Novi Sad Brewery (Novosadska pivara; full legal name: Pivara MB d.o.o. za proizvodnju piva Novi Sad) is a brewery in Serbia owned by Heineken Srbija. It started production in 2003 and is the youngest brewery operating in the country.

==History==

Former logo of MB pivo

The brewery was founded as MB Brewery (pivara MB). Through an aggressive marketing campaign that featured a "Svetsko, a naše" ("Global, but ours") slogan and a series of public personalities such as Lazar Ristovski, Ceca Ražnatović, and Pierluigi Collina, it quickly established its MB pivo brand.

At the time when Rodić Company decided to sell the brewery it held 7% of Serbian beer market with annual production of 1.5 million hectolitres, placing it fourth - behind Apatin Brewery, Carlsberg Srbija, and Efes Srbija.

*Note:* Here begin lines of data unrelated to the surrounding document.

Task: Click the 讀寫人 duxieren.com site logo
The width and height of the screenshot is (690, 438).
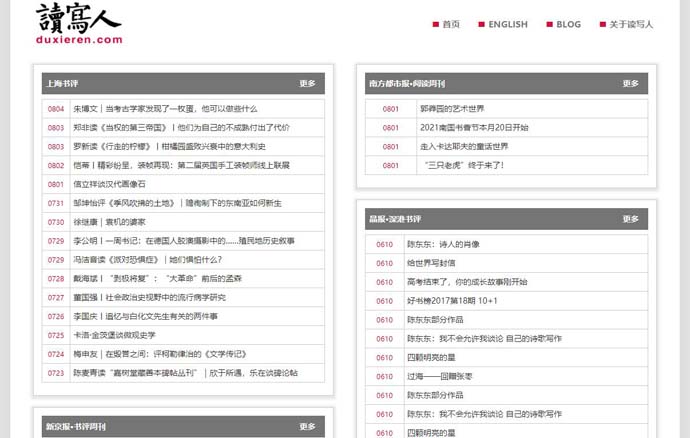Action: (80, 24)
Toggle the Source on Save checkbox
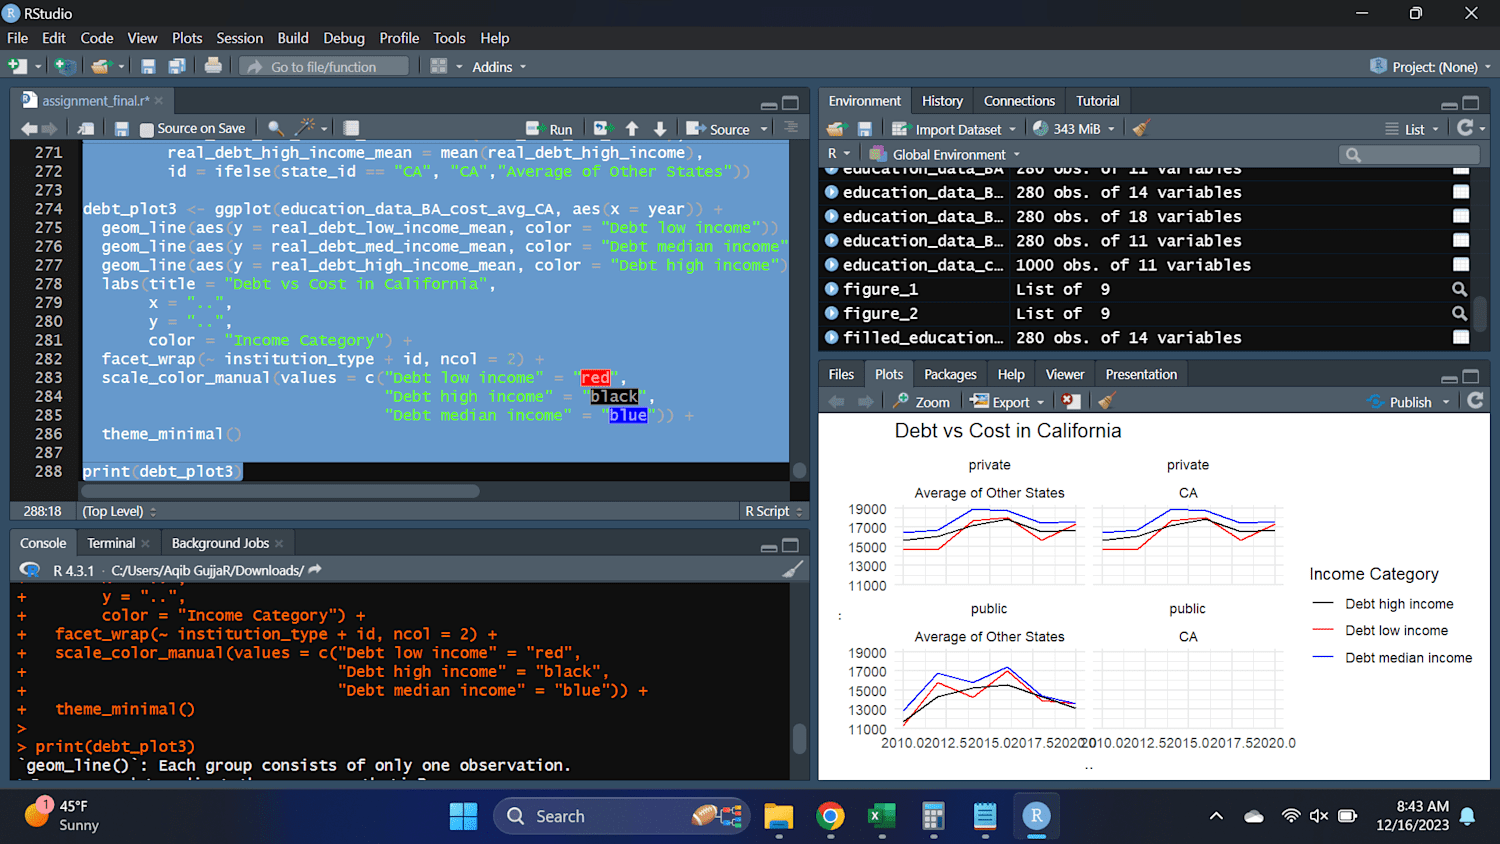The height and width of the screenshot is (844, 1500). [x=147, y=129]
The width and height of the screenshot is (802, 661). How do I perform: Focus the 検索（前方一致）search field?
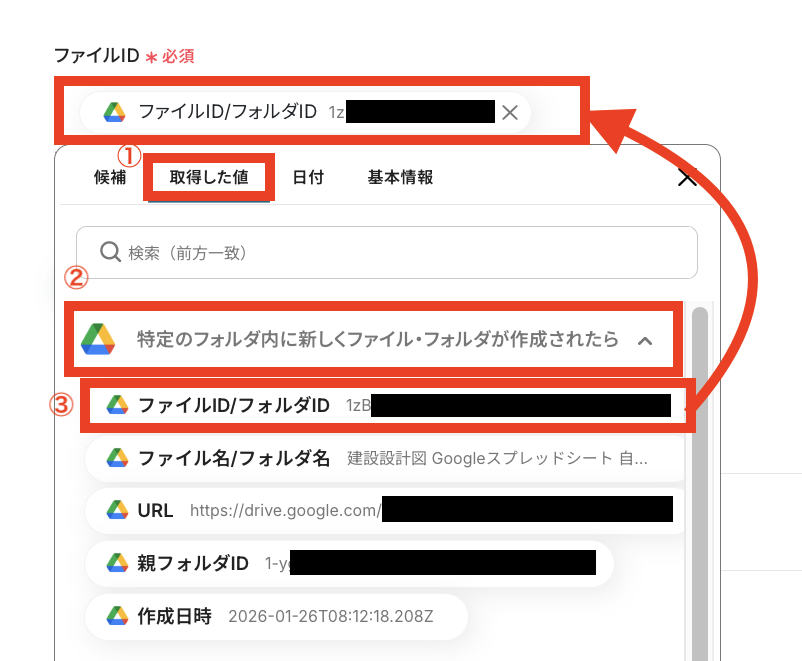pyautogui.click(x=387, y=252)
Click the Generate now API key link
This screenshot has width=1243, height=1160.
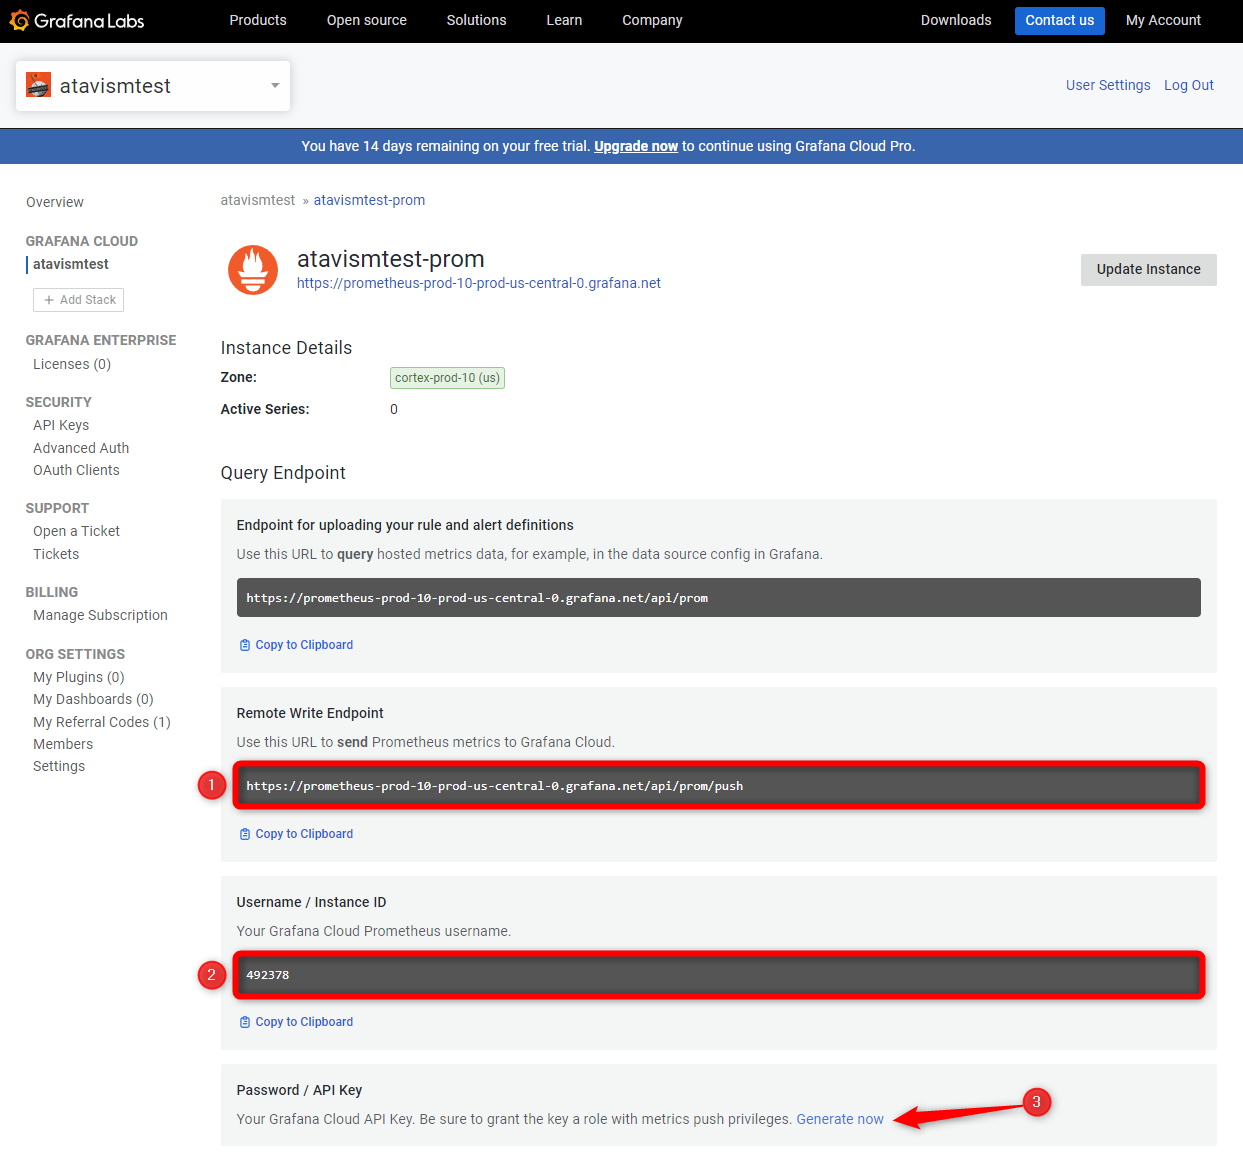tap(840, 1119)
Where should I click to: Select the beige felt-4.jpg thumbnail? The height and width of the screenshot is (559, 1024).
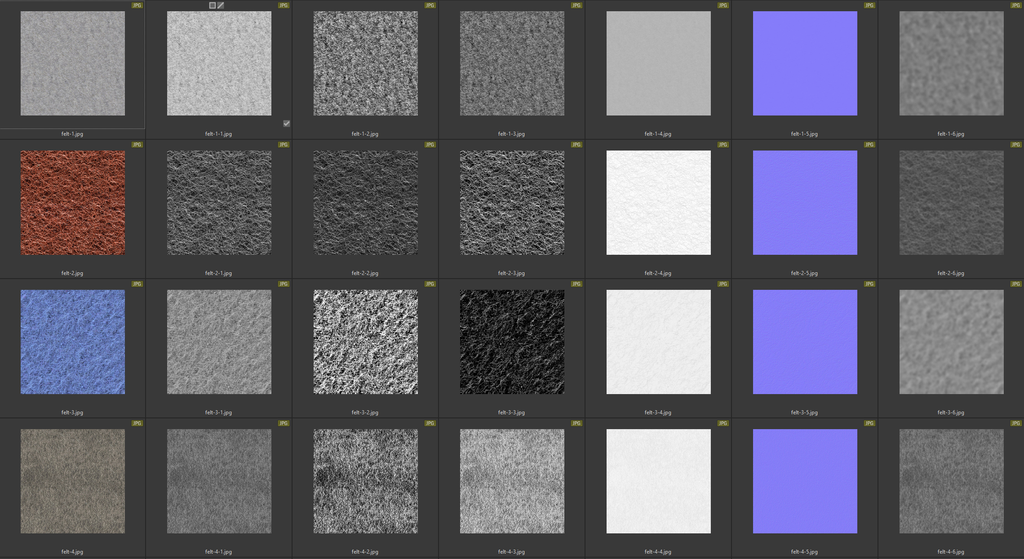pyautogui.click(x=73, y=481)
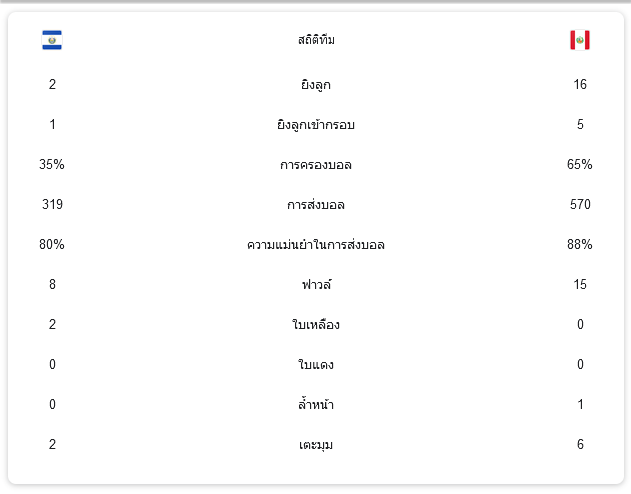Click the 16 shots value
Image resolution: width=631 pixels, height=494 pixels.
[580, 84]
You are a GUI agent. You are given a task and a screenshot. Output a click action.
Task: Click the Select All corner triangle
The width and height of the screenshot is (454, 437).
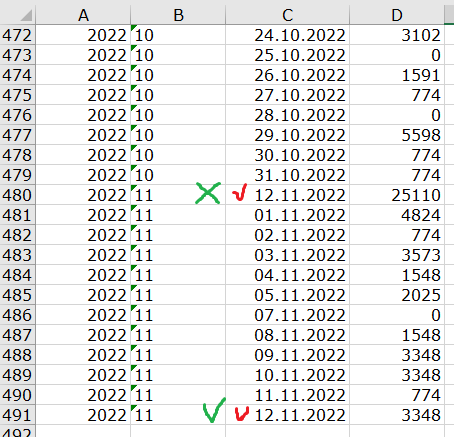(x=26, y=15)
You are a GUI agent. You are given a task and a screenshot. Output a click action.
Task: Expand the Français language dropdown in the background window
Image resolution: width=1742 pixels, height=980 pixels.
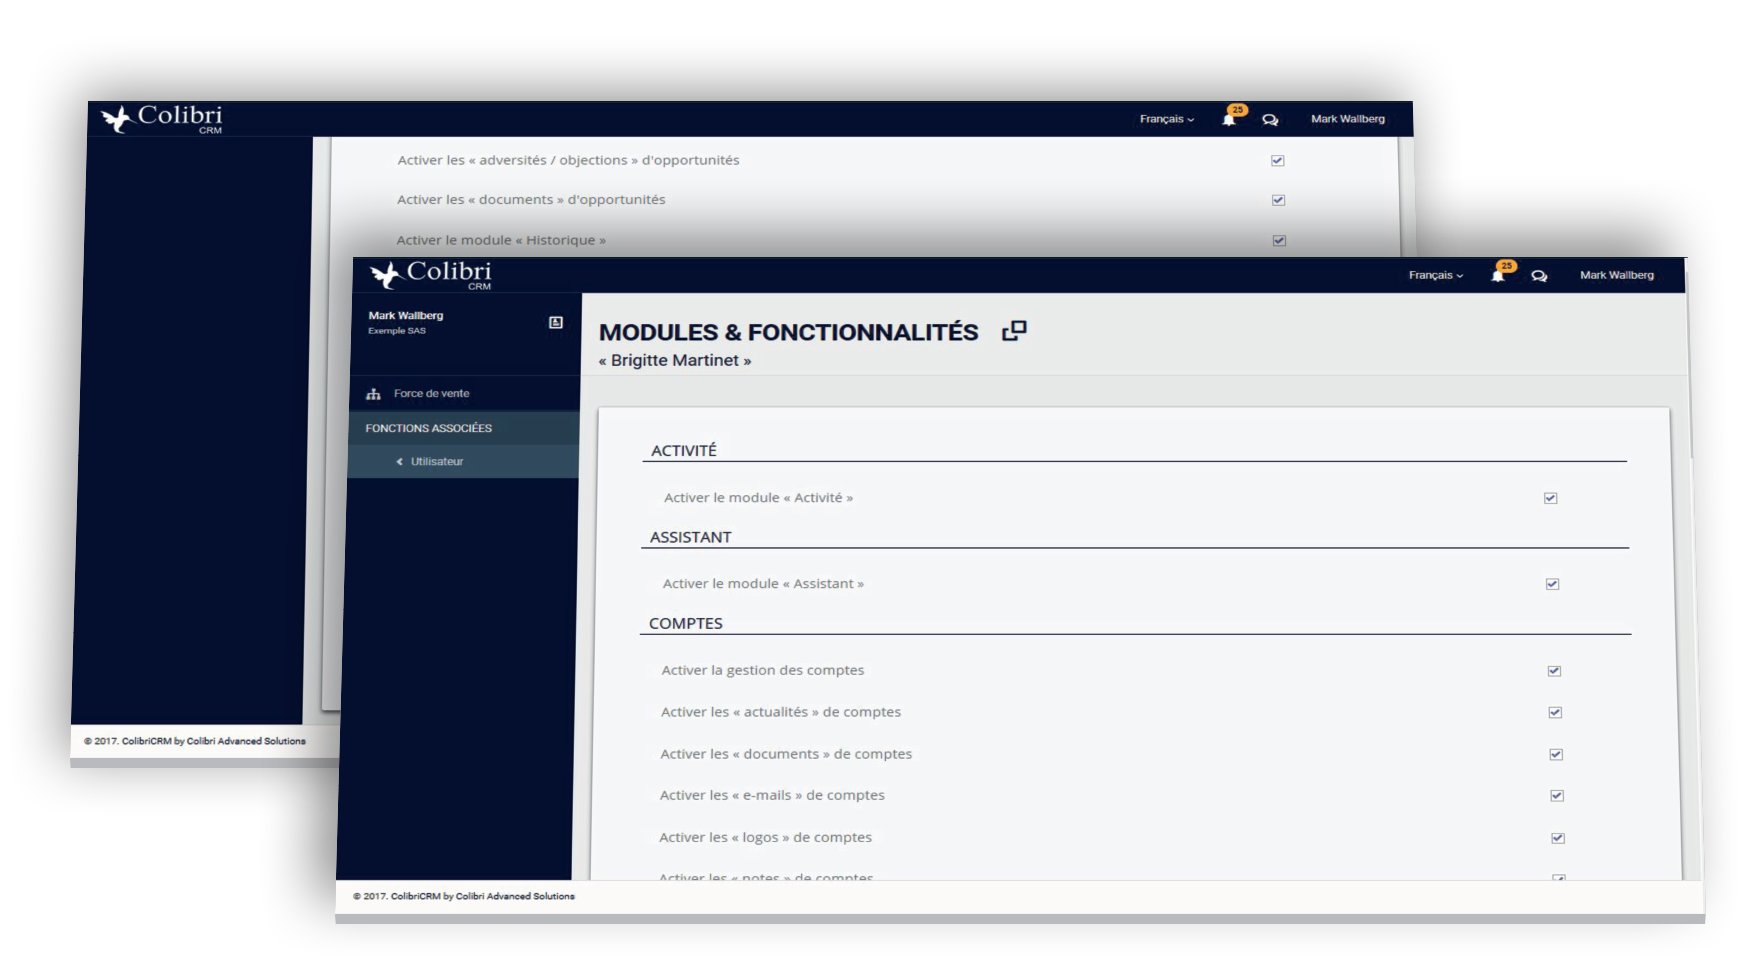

In 2007, Dutch beer producer Heineken International announced its purchase of Brewery MB. The amount of the transaction was not disclosed. The takeover was finalized on 19 February 2008 at which time it was also announced that the company is changing its name to Brauerei MB.

In 2008, Heineken's Braurei MB (Novi Sad Brewery) merged with Efes Srbija (Zaječar and Pančevo breweries) to establish a new entity - Ujedinjene srpske pivare (United Breweries of Serbia), later renamed Heineken Srbija.

==Brands==
Brands produced in Novi Sad Brewery are: Laško, Krušovice, Zaječarsko low-pasteurized, Pils Plus, MB, Master, Heineken and Amstel beer.